(Stored items)
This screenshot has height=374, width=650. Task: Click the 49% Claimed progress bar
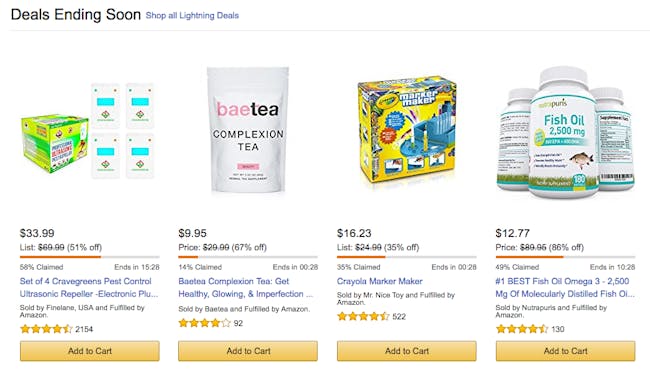pos(565,257)
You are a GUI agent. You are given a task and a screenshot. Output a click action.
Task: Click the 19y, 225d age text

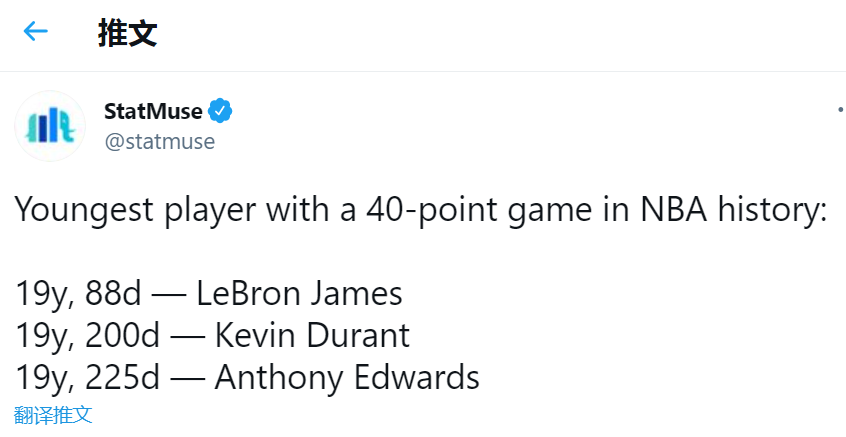point(89,378)
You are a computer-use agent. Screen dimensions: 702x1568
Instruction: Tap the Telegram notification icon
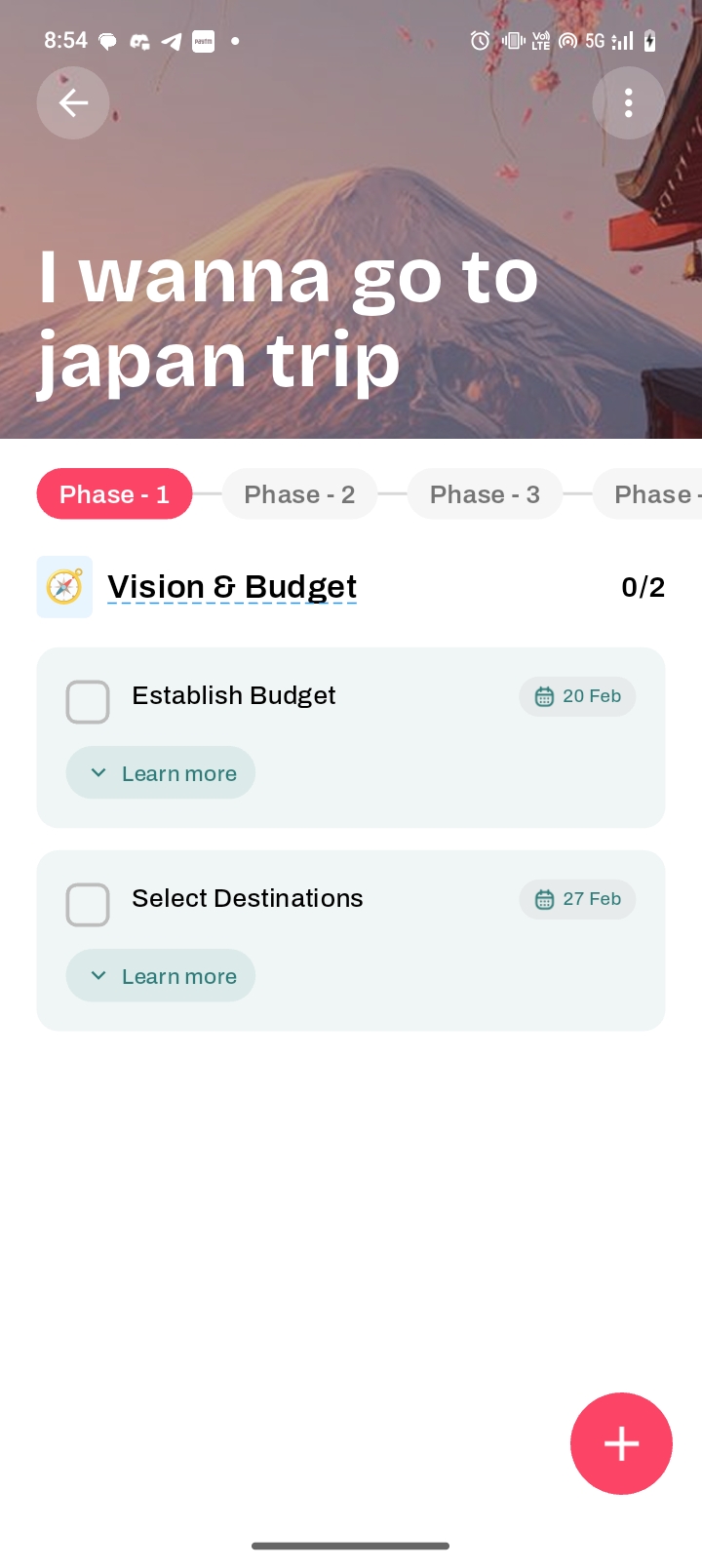pyautogui.click(x=172, y=41)
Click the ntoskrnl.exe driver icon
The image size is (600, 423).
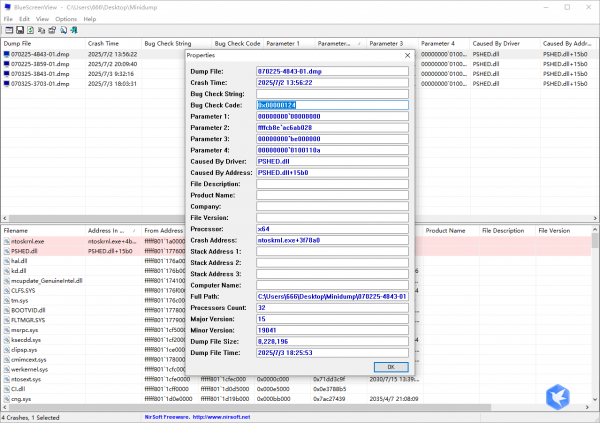pyautogui.click(x=6, y=241)
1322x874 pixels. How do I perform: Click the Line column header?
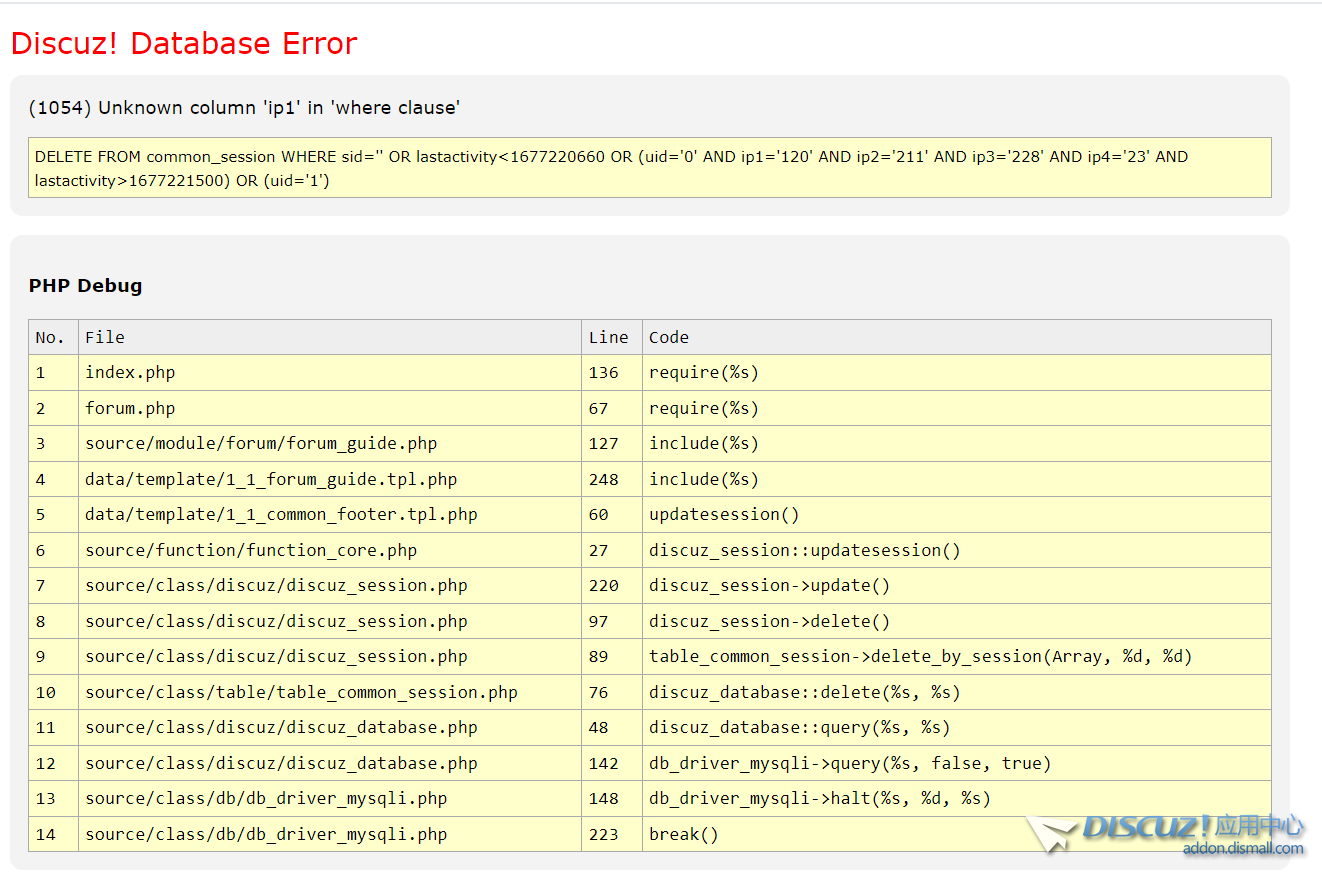pyautogui.click(x=608, y=338)
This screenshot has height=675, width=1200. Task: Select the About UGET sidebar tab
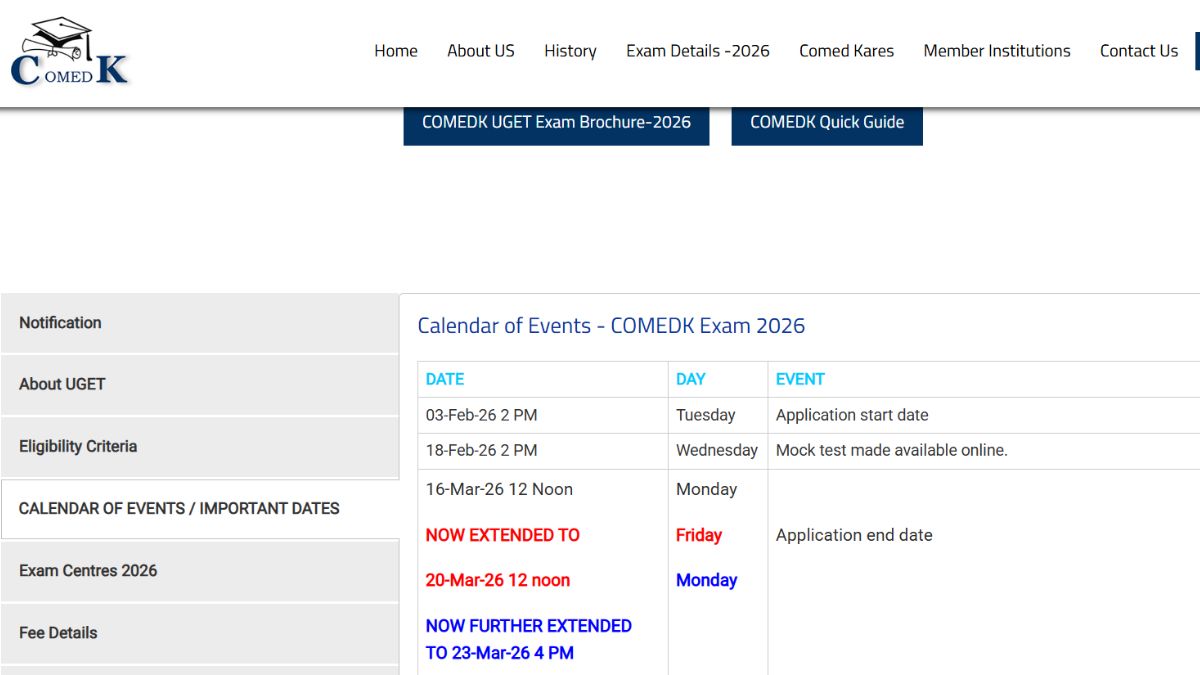coord(200,384)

:: What the task asks ::
How many lines of the records contain the word "agent"? Reply with the number and nothing else.

:: Solution below ::
2